Open In App

How to Build RAG Pipelines for LLM Projects?

Last Updated : 23 Jul, 2025
Comments
Improve
Suggest changes
1 Likes
Like
Report

Large Language Models (LLMs) have transformed the landscape of natural language processing (NLP) by enabling machines to understand and generate human-like text. These models, such as GPT-3 and BERT, have been trained on massive datasets and can perform a wide range of tasks, from answering questions to generating content. However, despite their impressive capabilities, LLMs are limited by the data they were trained on and often struggle to provide real-time, context-specific information.

RAG-Pipelines
How to Build RAG Pipelines for LLMs

In this article, we will explore how integrating Retrieval-Augmented Generation (RAG) pipelines can enhance the capabilities of LLMs by incorporating external knowledge sources. We will discuss the core concepts behind LLMs, RAG, and how they work together in a RAG pipeline. Additionally, we will provide a practical guide on how to build and implement your own RAG pipeline for LLM-based projects, ensuring your model is equipped to handle both general and domain-specific queries.

What is an LLM?

Large Language Models (LLMs) are machine learning models trained on large volumes of text data to perform natural language understanding and generation tasks.
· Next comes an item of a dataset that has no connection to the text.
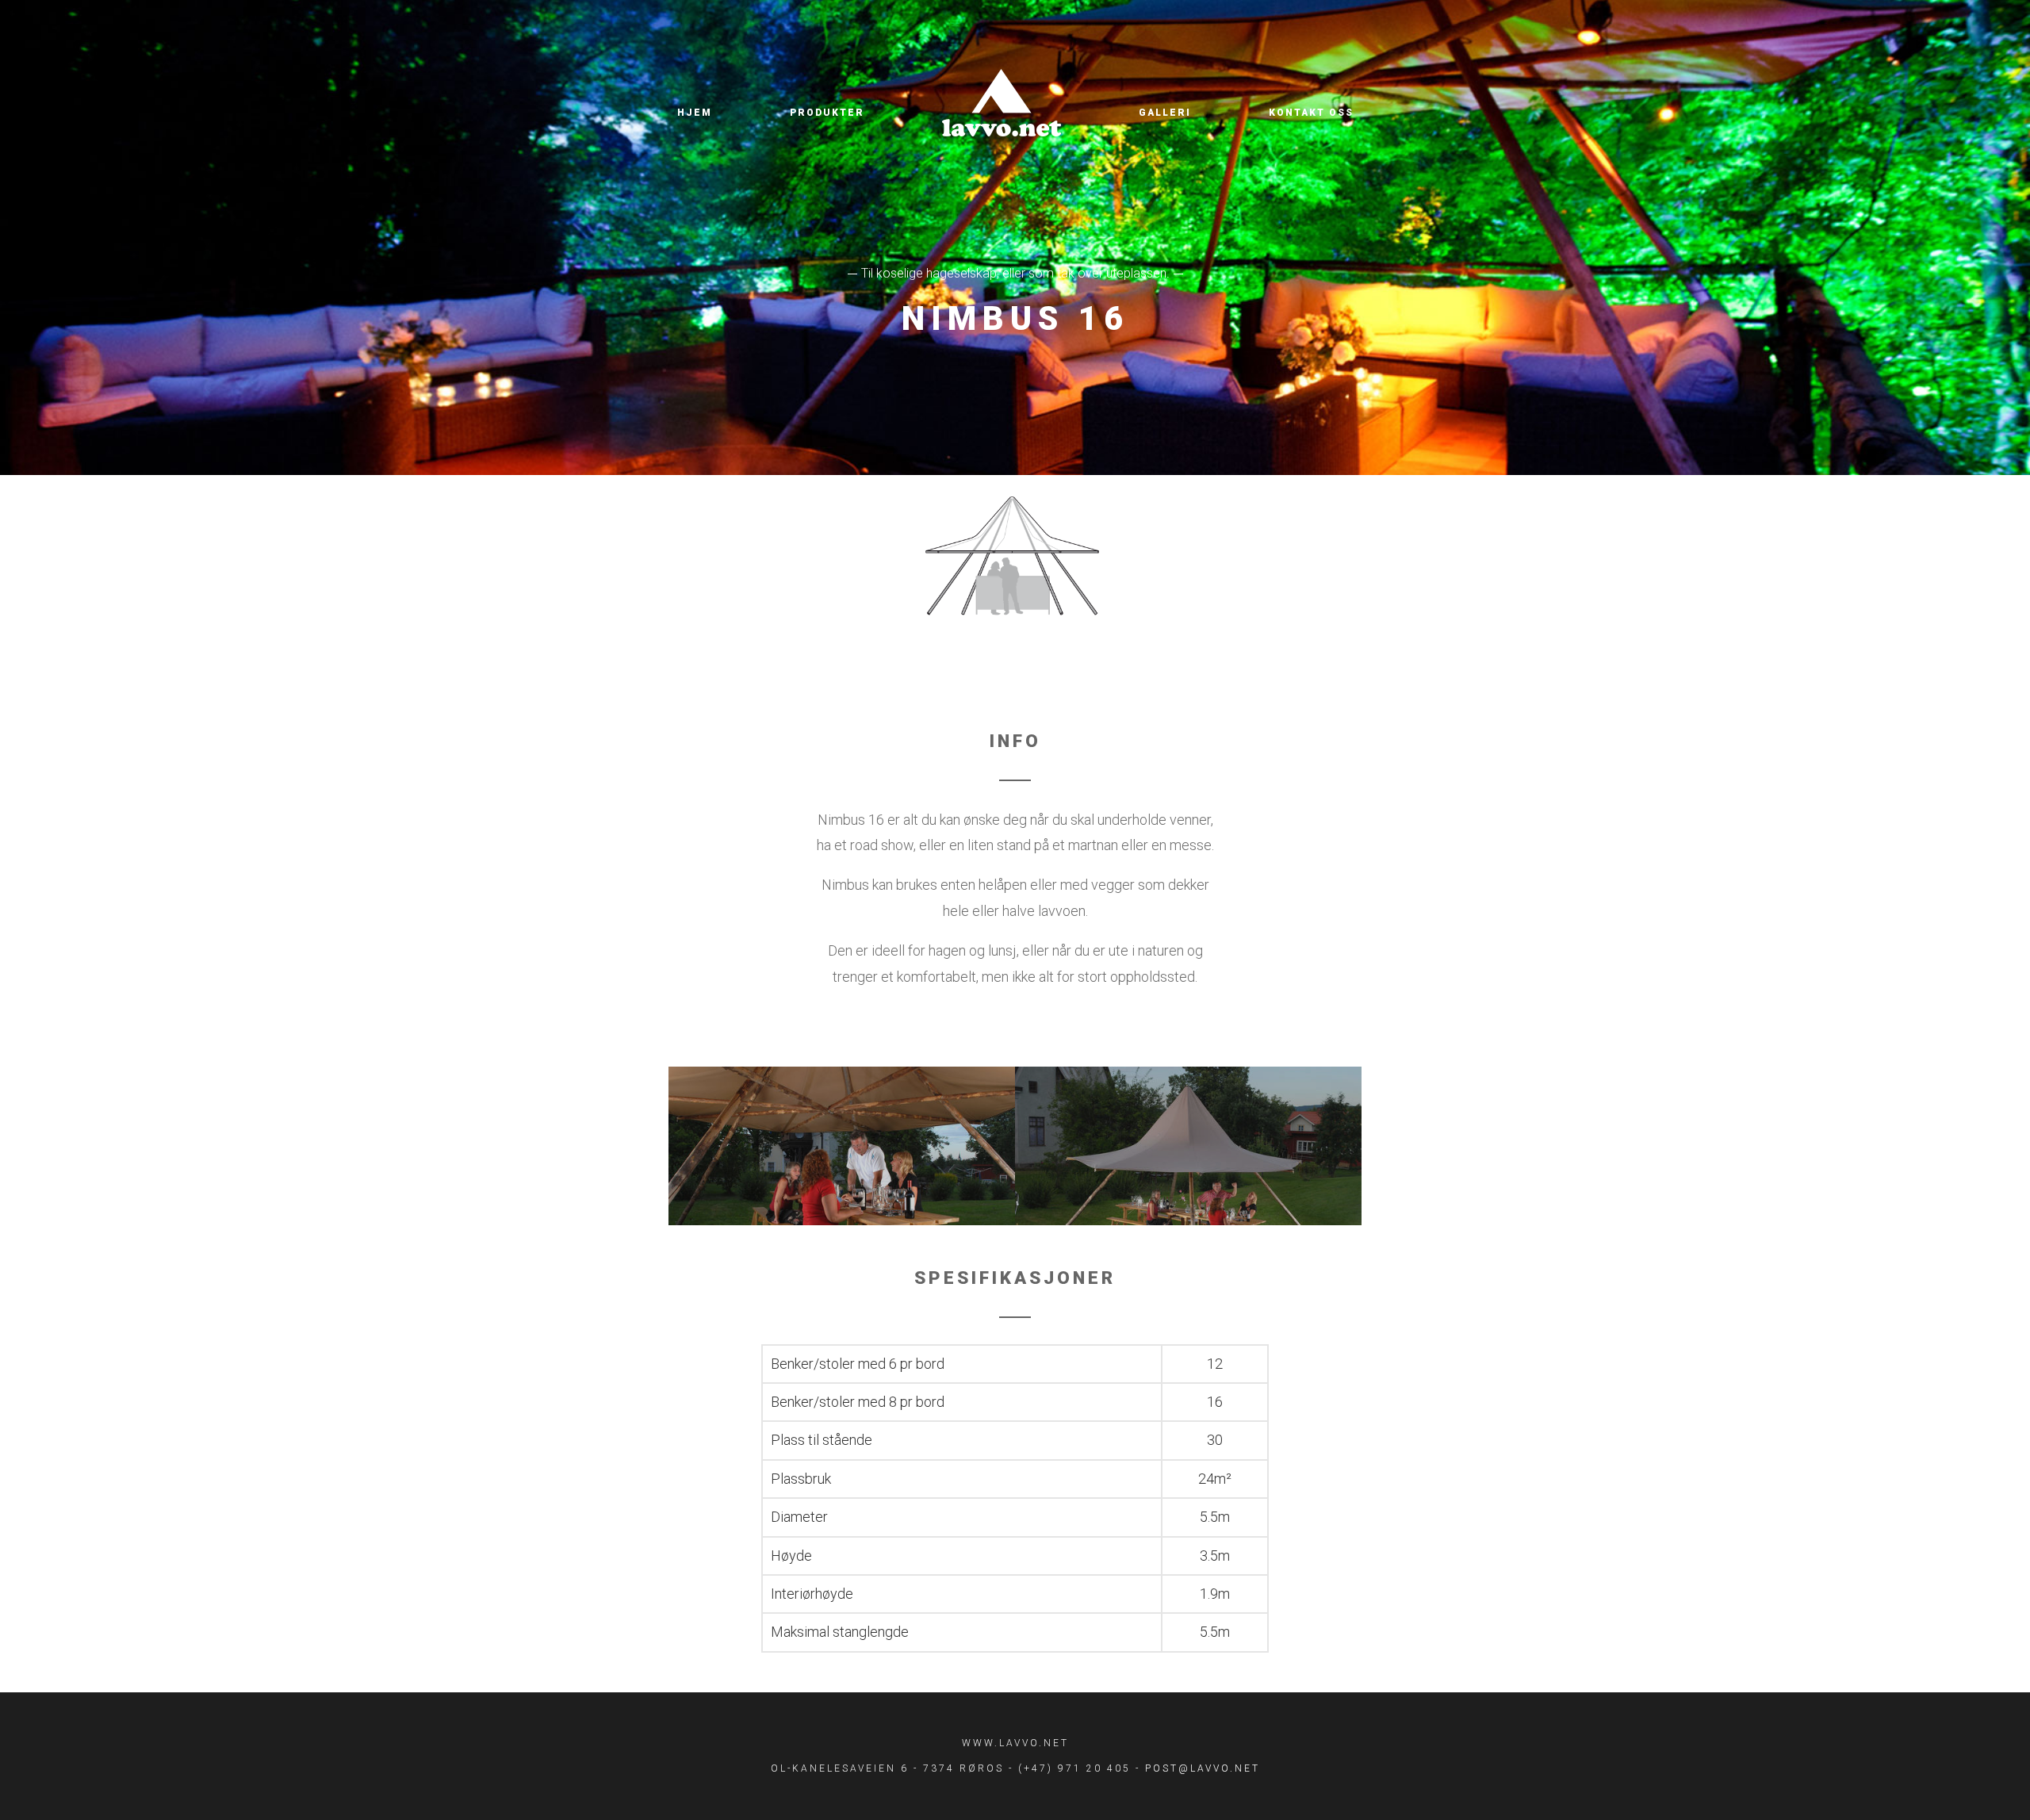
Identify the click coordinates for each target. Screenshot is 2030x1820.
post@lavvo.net (1202, 1768)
These models are built on architectures like transformers, which utilize attention mechanisms to focus on different parts of the input text for context-aware processing. LLMs can perform a wide range of tasks, such as language translation, summarization, question answering, and text generation, all of which rely on their vast training datasets.

Despite their capabilities, LLMs face challenges when dealing with dynamic or niche information that wasn't included during training. They often generate responses based on patterns learned from historical data, making it difficult to answer real-time or highly specific queries. This is where the integration of external knowledge sources, such as a RAG pipeline, can significantly enhance their functionality.

What is RAG?

Retrieval-Augmented Generation (RAG) is a method designed to enhance the capabilities of traditional large language models (LLMs) by integrating them with external information retrieval systems. In a RAG setup, a retrieval system—such as a search engine or a vector database - fetches relevant information from a vast corpus of data. This external knowledge is then used to guide the generation process of the LLM, resulting in more accurate, contextually relevant answers. The key advantage of RAG is that it allows the model to access up-to-date, domain-specific, or niche knowledge that it might not have encountered during training, blending retrieval with generation to produce more informative and precise responses.

A RAG pipeline consists of three key components: retrieval, augmentation, and generation, each playing an essential role in generating accurate, context-aware outputs.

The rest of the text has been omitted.